A Tall Tale

No man is 5’10”. I don’t know why. They just aren’t. If they say they are, well they’re shorter. 5’11” is good and shorter is shorter but if they say 5’10” Its a crap shoot at best. I have a friend who said as he looked me in the eye – level in the eye – I’m 5’10”. I’m 170 centimeters. Thankfully his son the engineer was with us and whipped out his calculator and said Dad that’s 5’7″. I knew that. I’m 5’7″. We’re eye to eye. Unless you have an oversized forehead, and I mean a good 5″ dome, how can we be eye to eye and you’ve got 3 on me? Go figure he was shocked. Truly shocked. So ok. Maybe that was a conversion problem.
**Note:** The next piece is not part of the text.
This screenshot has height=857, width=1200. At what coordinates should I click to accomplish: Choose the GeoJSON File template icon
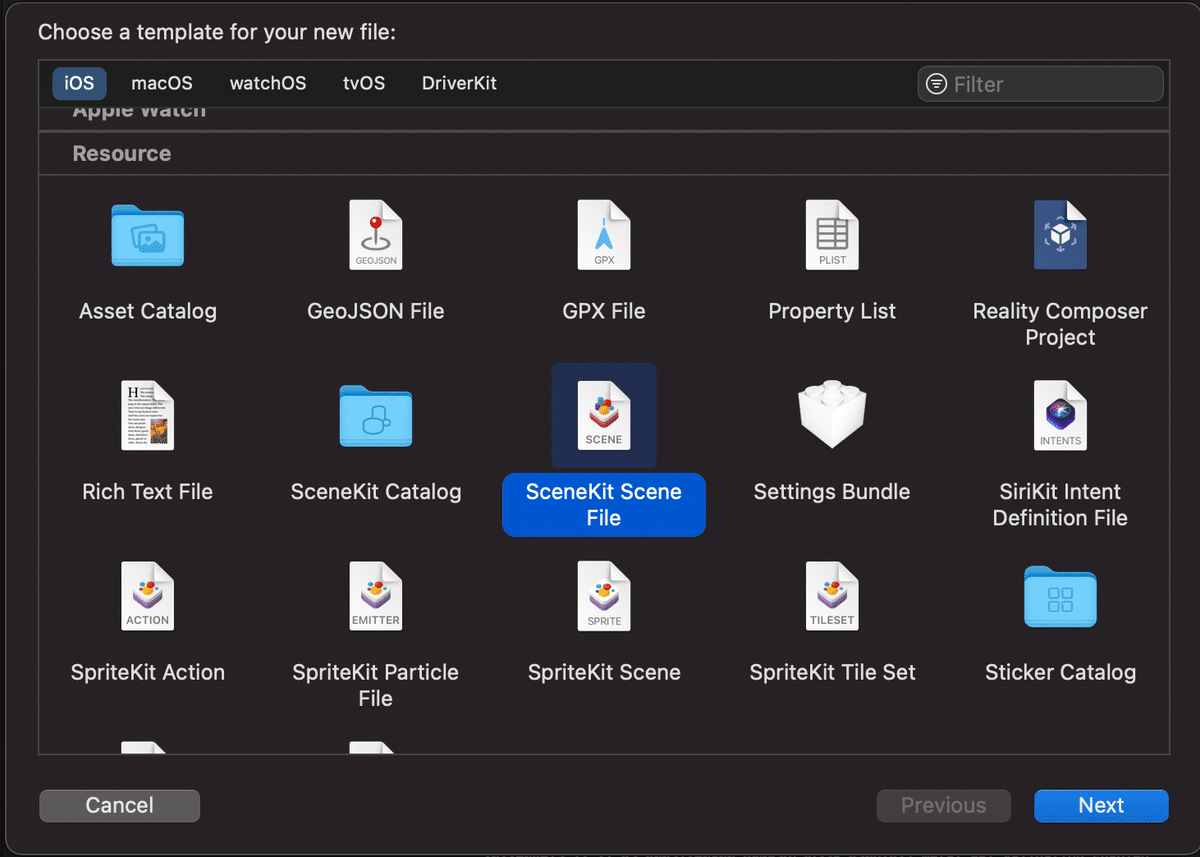375,234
One guy I met who was obviously my height when I asked him about the 3″ difference listed just smiled slyly. Aka-caught in a lie aren’t I cute? If I’d lied about my weight by 20 pounds would it be cute? Just askin’. The only other explanation I have for the rest of them is this. Put your hands together like you’re praying. Cuz you’re gonna need it. Now put you hands pinky side down on a table. Pull your hands about 4″ apart. Now in your head hear “yeah baby, give me all that. You’re so big, gimme that 10 inch thang”. Now turn your hand in unison until the knuckles of one hand are on the table. Now take those “10 inches” and extrapolate to your perceived height. Voila! 67 inches turns into 70! It’s dating math.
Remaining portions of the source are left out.